From a business point of view, the tax may increase the margins by a small degree, but when applied rigorously by the government, it will not create a competitive advantage by itself across the economy; Tax Fraud and evasion should be heavily penalized.
Consider the below illustration:
From a Government point of view, the tax is levied on each of the transaction cycles, whether it is collected or charged.
Assuming that the initial stage is at a vegetable producer level, it is presumed that the producer did not pay tax on purchases to minimize the complexity of the example. Once the producer sells the produced output to a wholesaler, a VAT should be levied “output tax” (in this case 3,750) and must be paid to the authorities.

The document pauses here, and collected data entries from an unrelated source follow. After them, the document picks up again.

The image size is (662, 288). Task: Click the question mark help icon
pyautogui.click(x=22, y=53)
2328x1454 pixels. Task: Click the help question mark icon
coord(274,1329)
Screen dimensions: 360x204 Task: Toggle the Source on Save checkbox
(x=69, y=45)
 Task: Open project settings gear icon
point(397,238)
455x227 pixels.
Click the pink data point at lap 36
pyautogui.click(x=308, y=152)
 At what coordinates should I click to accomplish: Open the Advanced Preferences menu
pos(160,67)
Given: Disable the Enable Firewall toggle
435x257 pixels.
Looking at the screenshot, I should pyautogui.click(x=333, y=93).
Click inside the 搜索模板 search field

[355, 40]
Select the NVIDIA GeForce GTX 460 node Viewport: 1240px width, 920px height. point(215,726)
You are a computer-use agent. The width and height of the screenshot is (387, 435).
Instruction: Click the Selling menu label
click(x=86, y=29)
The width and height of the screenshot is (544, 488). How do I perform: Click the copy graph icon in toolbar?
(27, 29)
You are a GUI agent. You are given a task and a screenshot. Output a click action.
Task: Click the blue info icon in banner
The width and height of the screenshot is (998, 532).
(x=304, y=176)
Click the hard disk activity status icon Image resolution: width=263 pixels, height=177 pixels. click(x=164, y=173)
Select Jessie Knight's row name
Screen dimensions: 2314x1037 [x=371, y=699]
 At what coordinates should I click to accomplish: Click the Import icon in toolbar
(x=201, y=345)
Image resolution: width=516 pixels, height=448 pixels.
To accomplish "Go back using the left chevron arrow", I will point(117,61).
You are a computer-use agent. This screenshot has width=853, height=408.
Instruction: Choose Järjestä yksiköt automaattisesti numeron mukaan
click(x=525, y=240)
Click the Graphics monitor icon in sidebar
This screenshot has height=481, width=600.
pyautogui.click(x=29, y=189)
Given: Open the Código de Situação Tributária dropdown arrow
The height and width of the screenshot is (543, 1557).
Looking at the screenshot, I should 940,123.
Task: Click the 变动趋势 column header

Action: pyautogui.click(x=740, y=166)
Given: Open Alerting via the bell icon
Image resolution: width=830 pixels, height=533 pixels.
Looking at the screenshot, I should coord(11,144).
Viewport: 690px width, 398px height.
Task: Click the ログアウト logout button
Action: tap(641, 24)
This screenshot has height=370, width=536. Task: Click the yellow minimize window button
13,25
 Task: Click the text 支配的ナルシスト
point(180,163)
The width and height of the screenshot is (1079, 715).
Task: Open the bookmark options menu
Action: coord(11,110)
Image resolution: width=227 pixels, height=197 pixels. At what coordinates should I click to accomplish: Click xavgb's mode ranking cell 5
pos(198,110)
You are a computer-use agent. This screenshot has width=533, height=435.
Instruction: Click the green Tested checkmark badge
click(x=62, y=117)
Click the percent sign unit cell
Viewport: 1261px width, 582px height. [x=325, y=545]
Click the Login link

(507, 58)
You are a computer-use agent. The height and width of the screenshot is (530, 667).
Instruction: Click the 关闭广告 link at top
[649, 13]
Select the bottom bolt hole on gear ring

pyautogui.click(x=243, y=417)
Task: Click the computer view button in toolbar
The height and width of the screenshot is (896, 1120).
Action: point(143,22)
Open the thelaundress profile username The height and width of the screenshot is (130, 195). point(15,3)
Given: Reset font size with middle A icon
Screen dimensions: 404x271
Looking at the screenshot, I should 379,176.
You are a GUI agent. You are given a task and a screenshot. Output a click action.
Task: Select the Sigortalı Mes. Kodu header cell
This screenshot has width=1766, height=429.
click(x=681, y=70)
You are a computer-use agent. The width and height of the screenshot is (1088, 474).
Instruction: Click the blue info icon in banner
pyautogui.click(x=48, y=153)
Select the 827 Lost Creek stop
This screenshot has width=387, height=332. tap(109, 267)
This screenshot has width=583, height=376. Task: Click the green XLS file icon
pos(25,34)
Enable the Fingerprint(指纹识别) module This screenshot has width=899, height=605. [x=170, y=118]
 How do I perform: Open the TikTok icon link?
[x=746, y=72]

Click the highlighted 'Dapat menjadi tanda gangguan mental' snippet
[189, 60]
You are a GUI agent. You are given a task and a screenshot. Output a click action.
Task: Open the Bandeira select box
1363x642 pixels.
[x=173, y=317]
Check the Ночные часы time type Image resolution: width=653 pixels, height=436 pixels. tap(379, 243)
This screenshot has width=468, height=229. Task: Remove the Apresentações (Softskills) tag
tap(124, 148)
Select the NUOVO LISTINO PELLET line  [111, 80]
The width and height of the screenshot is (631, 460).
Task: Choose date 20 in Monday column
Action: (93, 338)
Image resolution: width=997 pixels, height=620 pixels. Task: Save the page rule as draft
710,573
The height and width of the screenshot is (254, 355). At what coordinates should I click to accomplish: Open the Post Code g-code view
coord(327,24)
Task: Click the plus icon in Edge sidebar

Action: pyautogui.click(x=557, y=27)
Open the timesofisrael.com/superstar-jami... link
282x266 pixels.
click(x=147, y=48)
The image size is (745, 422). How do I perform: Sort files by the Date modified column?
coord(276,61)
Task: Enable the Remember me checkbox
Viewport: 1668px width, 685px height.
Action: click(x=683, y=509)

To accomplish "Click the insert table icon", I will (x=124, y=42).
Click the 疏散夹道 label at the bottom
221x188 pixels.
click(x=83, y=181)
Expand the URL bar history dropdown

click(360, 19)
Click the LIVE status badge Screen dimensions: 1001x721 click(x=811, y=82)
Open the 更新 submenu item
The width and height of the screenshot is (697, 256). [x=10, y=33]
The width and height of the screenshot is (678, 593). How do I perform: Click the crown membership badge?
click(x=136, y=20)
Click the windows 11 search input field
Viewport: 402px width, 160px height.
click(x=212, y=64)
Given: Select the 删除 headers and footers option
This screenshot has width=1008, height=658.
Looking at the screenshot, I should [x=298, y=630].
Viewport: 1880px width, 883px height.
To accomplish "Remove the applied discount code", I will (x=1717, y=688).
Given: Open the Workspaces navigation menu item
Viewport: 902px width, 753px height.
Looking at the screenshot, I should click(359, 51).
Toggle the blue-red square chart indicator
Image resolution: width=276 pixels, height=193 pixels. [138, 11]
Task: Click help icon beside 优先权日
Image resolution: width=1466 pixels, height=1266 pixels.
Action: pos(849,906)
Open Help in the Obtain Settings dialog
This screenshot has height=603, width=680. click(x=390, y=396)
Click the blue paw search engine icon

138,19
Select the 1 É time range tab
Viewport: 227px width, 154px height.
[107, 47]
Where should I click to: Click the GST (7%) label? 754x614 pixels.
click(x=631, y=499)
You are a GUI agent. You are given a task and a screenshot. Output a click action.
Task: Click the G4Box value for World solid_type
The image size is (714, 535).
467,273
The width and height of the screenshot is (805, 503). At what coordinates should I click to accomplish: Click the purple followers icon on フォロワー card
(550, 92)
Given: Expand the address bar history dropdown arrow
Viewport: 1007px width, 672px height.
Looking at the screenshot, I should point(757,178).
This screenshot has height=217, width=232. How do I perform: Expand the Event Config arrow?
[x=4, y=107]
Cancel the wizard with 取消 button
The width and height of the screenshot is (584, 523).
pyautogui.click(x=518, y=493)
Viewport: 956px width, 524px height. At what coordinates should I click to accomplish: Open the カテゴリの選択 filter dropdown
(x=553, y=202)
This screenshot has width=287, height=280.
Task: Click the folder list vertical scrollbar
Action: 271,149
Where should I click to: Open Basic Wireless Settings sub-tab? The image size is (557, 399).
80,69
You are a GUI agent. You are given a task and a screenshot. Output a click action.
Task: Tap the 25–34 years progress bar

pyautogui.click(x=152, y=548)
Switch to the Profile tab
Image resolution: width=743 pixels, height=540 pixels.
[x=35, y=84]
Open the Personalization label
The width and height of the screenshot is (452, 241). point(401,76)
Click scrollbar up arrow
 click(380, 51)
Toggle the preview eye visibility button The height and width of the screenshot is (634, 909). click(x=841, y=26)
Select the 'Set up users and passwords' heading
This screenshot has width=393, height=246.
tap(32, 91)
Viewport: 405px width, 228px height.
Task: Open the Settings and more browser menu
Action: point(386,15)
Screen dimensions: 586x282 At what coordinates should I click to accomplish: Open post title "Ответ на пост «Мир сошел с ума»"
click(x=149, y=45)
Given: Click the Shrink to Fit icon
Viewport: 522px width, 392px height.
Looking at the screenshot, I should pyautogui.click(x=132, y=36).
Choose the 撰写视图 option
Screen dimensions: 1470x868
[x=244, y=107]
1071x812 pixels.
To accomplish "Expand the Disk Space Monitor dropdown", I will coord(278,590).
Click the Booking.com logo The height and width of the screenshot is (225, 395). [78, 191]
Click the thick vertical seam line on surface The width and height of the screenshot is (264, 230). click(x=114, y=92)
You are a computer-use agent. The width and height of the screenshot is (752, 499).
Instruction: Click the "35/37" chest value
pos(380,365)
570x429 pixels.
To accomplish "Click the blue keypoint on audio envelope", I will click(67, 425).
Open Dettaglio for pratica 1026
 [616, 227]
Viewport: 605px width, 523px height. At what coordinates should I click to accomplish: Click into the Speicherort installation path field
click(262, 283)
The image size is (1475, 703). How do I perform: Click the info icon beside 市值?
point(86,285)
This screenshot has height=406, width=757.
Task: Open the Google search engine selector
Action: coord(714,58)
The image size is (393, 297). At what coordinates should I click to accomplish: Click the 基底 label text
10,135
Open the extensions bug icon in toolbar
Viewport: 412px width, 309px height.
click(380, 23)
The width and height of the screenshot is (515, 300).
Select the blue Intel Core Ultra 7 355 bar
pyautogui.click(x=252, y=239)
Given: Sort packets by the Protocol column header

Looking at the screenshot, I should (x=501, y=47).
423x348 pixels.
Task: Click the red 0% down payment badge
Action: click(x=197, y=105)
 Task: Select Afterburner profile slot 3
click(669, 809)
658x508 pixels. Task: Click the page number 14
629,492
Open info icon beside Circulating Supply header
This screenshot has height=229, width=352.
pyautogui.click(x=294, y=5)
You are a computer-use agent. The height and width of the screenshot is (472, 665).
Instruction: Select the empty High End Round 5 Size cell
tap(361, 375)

The second step refers to the process at the wholesale level. He was charged 3,750 as VAT “input tax” by the producer and collected a VAT of 5,000 “output tax” by invoicing the retailer; hence, he should pay the authorities (5000-3750) 1,250.
The process becomes more interesting at the retailer level since a part of the produce bought from the wholesaler was destined for export (export outside GCC is not taxable). The retailer can levy taxes on the products sold locally (125,000 x 5%) 6,250 and should pay the authorities (6,250 – 5,000 that was charged by the retailer) 1,250/-
From the Government point of view, each level of the supply chain contributed to the VAT “cascading effect”. A thorough examination of the numbers will yield an interesting fact; the computation of the amounts collected and refunded back equals exactly the amount of VAT charged by the retailer to his local clients.
Thus, a simple conclusion deduces the role of the government in accumulating tax in a correct manner, avoiding double counting and error in computing value added tax in the supply chain. Authorities are well qualified to identify taxable components and thus separate each taxable item in the supply chain and the distribution network. Although the process of calculating VAT by governments in the real world is not a simple task, the stratification of goods and services, in terms of those items taxable or non-taxable, help governments categorize all goods and services in the economy. Secondly, the difficulty of dealing with VAT, its calculation and avoiding double counting, is offset by the fact that governments treat each sector separately. In other words, from a manufacturing point of view, governments set VAT at the beginning of the process by charging VAT on primary raw material and record it. Once the item is completed in the primary stage, it moves to the secondary stage where it increases in costs. In the secondary stage of production, only the difference in costs is VAT taxable. Consequently, when the good or service reaches the final tertiary stage, costs increase again and only that increase is taxable. In conclusion, the final VAT paid is computed sequentially in terms of marginal costs and the consumer will eventually pay VAT on the tax-differentiated process the end of the supply chain.
Our example illustrates a glimpse of the real world and how authorities deal with valuing taxable amounts in the supply chain. The good news is, with automation in databases and accounting, such as using special tax-tailored-accounting software, governments rely on their auditors to detect any double-counting or error in valuing tax, as well as ensuring the legitimacy of tax imposition on sellers. Thus, the VAT implementation and imposition shall be a fair and smooth process.
Finally, the simplest aspect of imposing VAT is that imposed on resellers of goods and services. Should a retailer be a reseller, he/she will carry the VAT from the distributor and only adds additional VAT on the difference between the buying price and the reselling price. This way, the double counting is eliminated in terms of adding VAT only on the profit occurring in the reselling process throughout the distribution network.